_ABOUT THIS TASK_: Beginning with the line that holds "Task: Click the first" and ending with the last line of the entries below, copy every line exactly and nothing else, with the pictures left out.
(Beginning of DATA UNDER STUDY)
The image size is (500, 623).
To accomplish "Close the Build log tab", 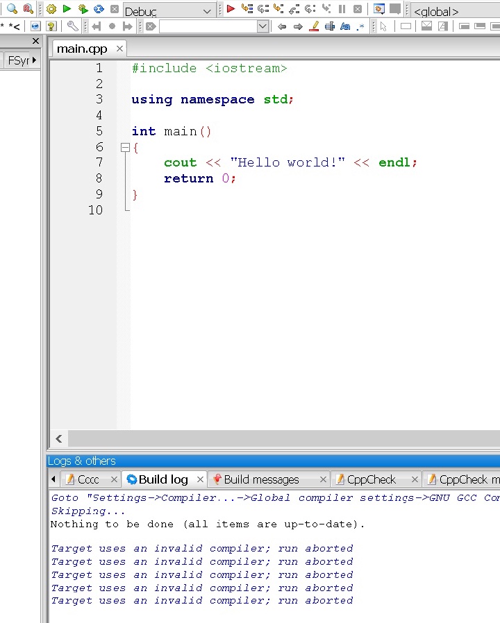I will coord(200,479).
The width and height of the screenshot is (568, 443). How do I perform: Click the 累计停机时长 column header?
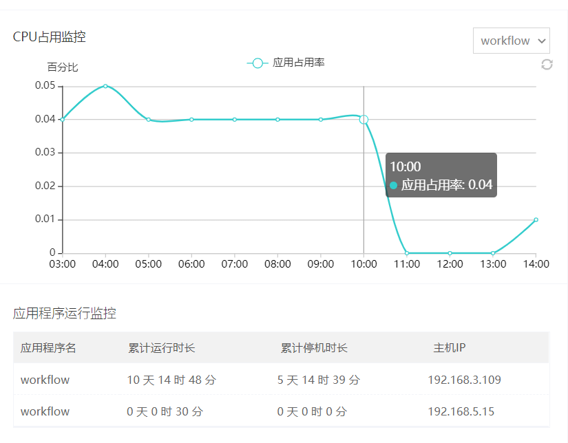click(314, 348)
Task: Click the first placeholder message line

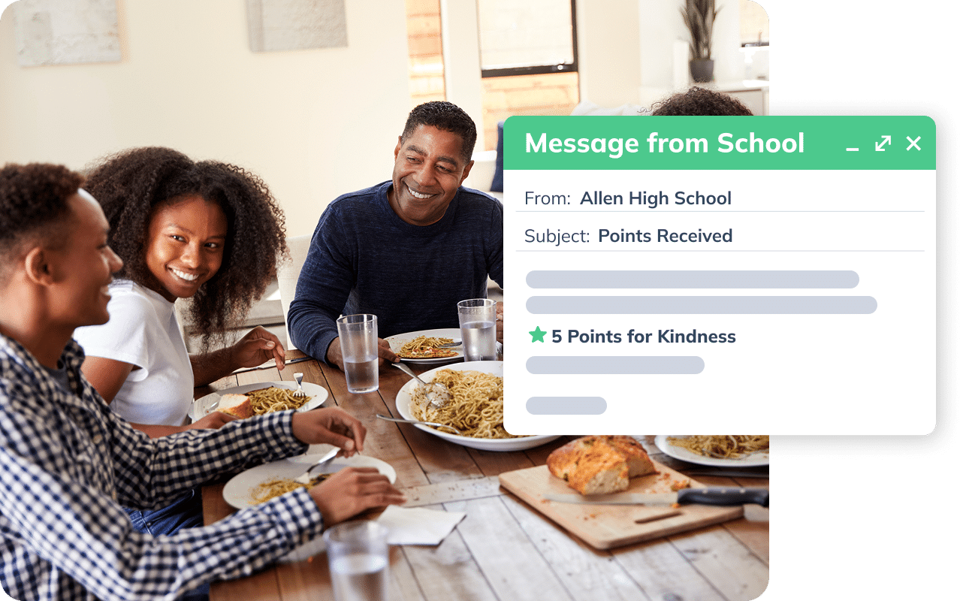Action: [x=693, y=279]
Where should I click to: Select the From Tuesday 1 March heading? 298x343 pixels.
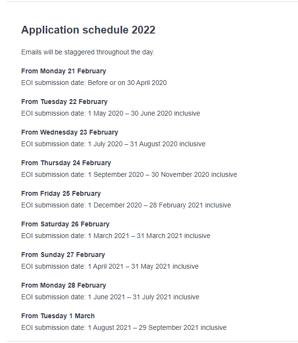58,316
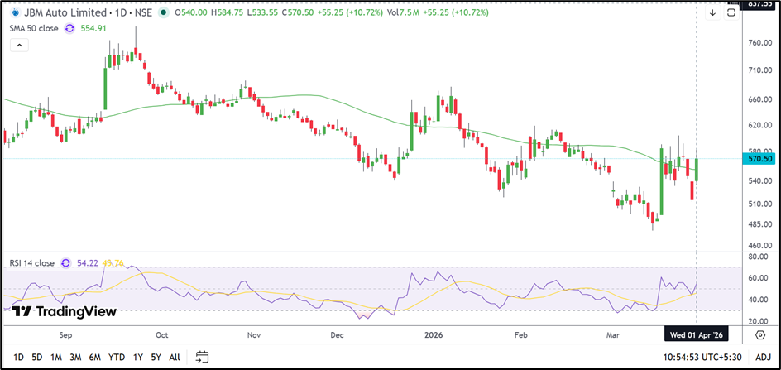This screenshot has width=781, height=370.
Task: Click the TradingView logo
Action: point(65,311)
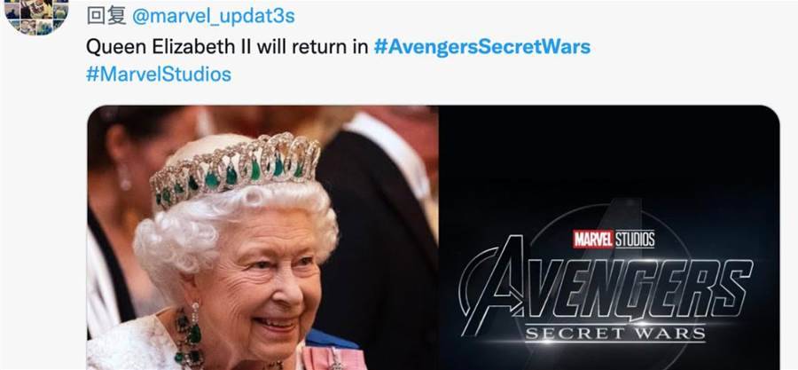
(End of DATA UNDER STUDY)
_RESULT OF THIS TASK_:
Task: Click the first placeholder message line

Action: [x=693, y=279]
Where should I click to: Select the From Tuesday 1 March heading? 298x343 pixels.
58,316
This screenshot has width=781, height=370.
Task: Click the TradingView logo
Action: point(65,311)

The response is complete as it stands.